The role of TDM-specific lymphocytes in development of post primary tuberculosis is unclear. Critical questions remain to identify and define lymphocyte TDM-specific responses which would allow a state of lipid pneumonia to develop into full cavitary disease. While classical T cell responses may play a role, it is important to separate glycolipid responsive NKT cell functions from this group. As mentioned above, hypersensitivity to TDM can occur under appropriate conditions [44,46]. Those reports indicated that classically defined CD4+ T lymphocytes specific for TDM can greatly exacerbate pathology, at least in mice. However, one would presume that NKT would be more adept at recognizing glycolipids. Yet one report elegantly describes NKT depletion in response to TDM, rather than expected proliferation [68]. However, this investigation only takes into account primary encounter with organisms. Development of post primary pathology occurs long after initial encounter with organisms, with ample time for regeneration of reactive NKT populations. Indeed, this same report indicates upregulation of CD1d (in mice) by TDM, and it has been shown that hypersensitivity to TDM requires CD1d for pathological development [44,48,69].

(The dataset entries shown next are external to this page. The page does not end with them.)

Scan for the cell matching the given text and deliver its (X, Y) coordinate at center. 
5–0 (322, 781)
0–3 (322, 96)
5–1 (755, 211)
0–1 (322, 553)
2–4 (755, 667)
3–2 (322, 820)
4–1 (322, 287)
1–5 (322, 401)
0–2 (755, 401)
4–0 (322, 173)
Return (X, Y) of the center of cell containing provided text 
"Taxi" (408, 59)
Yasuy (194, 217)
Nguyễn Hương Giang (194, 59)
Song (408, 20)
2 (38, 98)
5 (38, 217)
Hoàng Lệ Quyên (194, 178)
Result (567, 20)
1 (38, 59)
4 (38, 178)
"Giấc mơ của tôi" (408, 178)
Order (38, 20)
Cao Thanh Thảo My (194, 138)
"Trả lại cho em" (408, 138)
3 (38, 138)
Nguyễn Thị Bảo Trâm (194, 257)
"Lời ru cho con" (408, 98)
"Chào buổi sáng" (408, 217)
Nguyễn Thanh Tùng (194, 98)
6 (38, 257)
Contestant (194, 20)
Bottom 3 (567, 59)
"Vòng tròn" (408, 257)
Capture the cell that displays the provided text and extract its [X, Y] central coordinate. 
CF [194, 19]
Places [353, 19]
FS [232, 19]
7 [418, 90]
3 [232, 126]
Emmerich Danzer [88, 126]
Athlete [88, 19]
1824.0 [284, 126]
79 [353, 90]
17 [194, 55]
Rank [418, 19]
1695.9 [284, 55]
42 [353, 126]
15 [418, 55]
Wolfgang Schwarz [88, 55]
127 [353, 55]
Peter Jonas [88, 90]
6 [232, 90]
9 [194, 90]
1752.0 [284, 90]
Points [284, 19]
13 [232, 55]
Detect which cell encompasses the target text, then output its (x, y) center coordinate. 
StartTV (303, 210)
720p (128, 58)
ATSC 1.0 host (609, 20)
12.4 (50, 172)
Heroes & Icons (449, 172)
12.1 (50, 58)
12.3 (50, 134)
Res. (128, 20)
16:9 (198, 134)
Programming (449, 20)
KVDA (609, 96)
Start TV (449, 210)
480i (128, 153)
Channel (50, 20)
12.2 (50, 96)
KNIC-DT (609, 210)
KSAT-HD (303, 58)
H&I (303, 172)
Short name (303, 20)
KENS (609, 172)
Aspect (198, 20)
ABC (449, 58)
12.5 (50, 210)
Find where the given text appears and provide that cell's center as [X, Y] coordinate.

TDM therefore remains an exciting molecule to study, with new questions proposed on its function in development in secondary disease. We must appreciate the polar extremes of its associated biological properties. On one hand TDM is critical for protection of the organism, both outside the host and as a mediator of intracellular phagosome maturation events. On the other hand, TDM has unique properties allowing focused innate inflammatory responses to initiate a protective granulomatous response. We can now hope to add additional layers of complexity through [1] investigation of its function in regulating adaptive events in immune competent hosts, and, through [2] further understanding of physical interactions with host lipids to generate toxic cues related to development of cavitation and necrosis in post primary tuberculosis.